─── RECORDS SHOWN

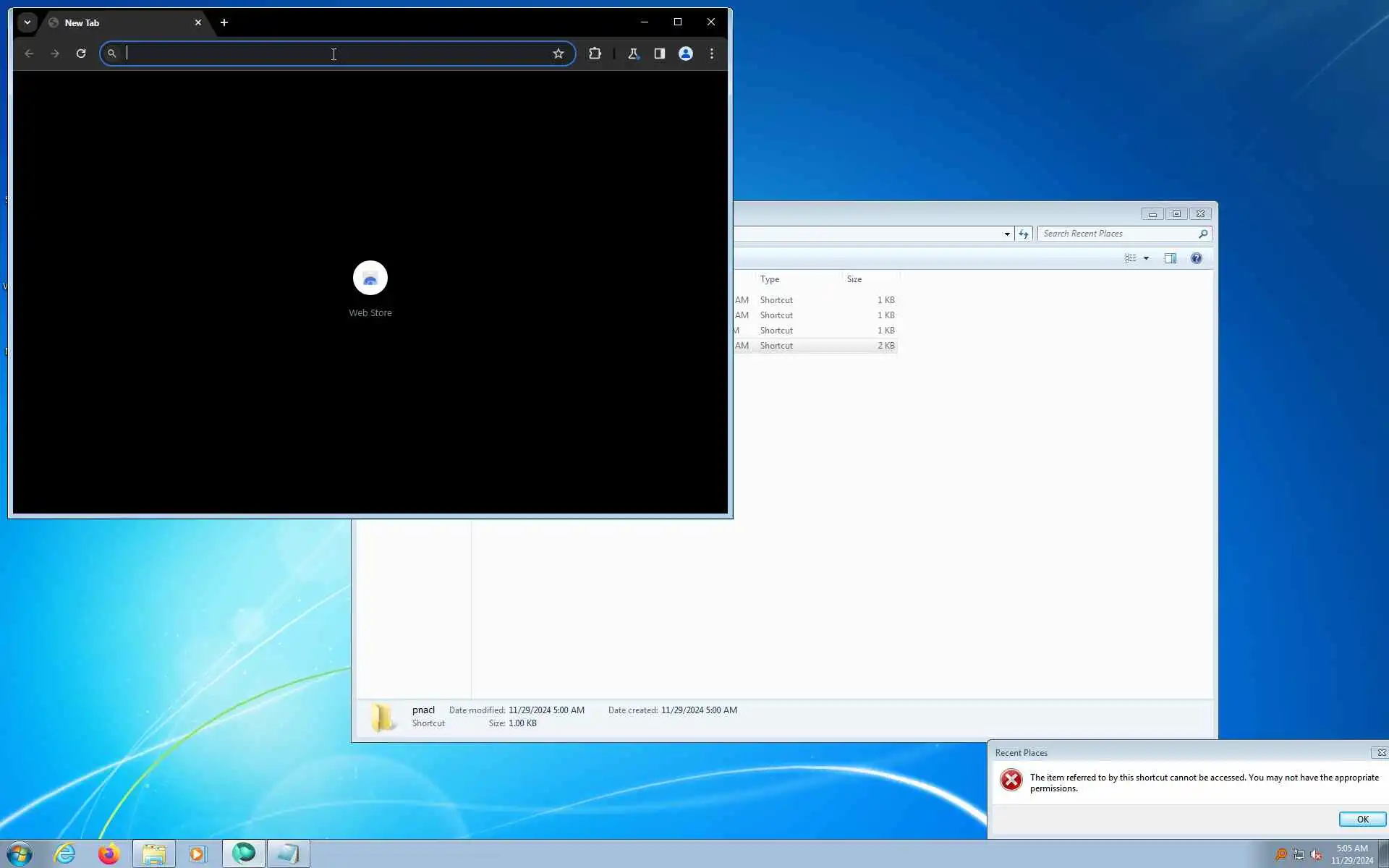Open Chrome Labs flask icon

tap(633, 54)
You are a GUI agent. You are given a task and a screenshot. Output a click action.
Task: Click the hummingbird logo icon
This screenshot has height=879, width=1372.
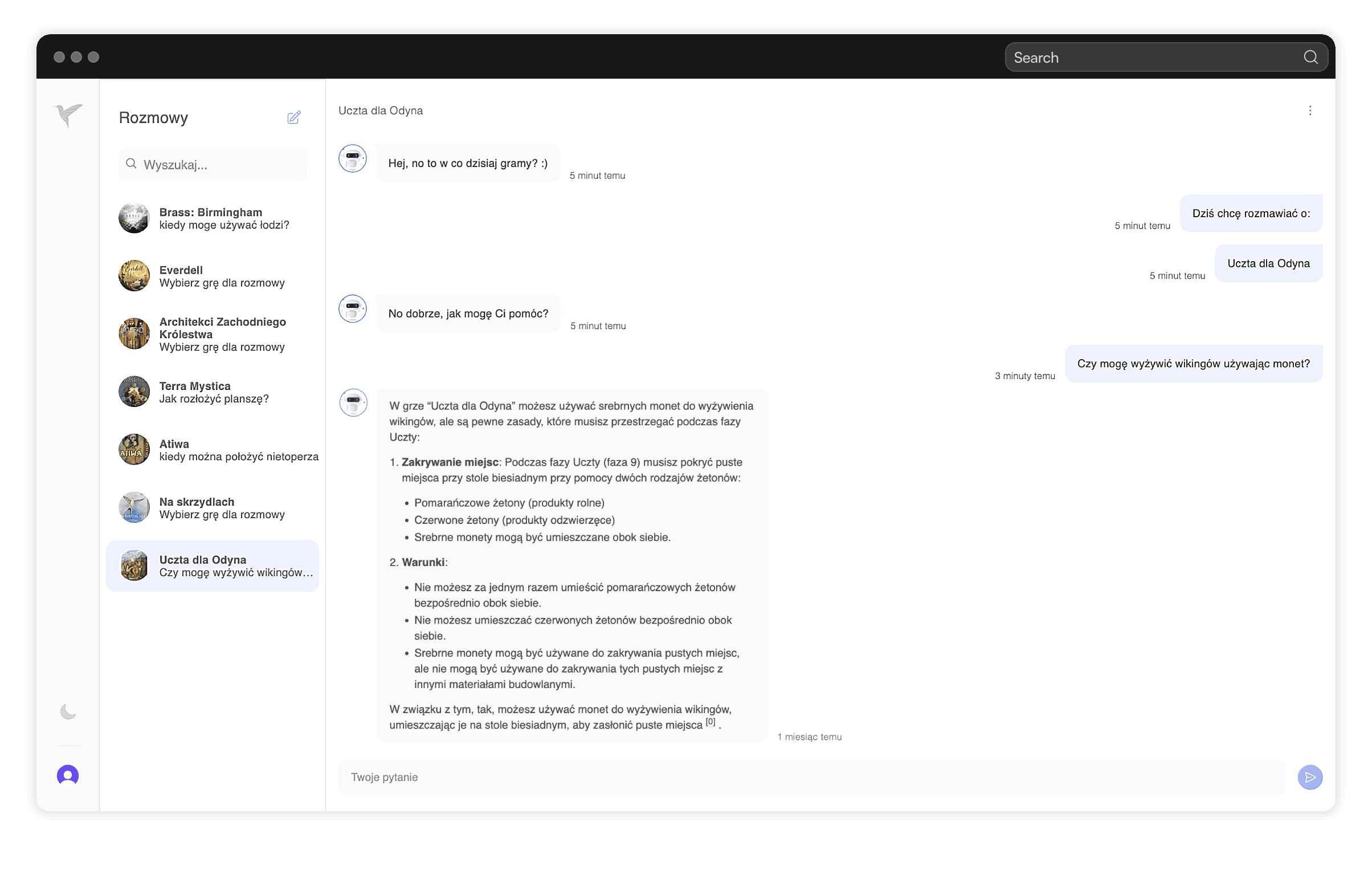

──────

EXERCISE INSTRUCTIONS:
Each line from the one containing "You are a GUI" down to the final line of the records above must be reproduced exactly; no pictures go into the copy.

COMPLETED TASK:
You are a GUI agent. You are given a task and a screenshot. Output a click action.
Task: Click the hummingbird logo icon
This screenshot has height=879, width=1372.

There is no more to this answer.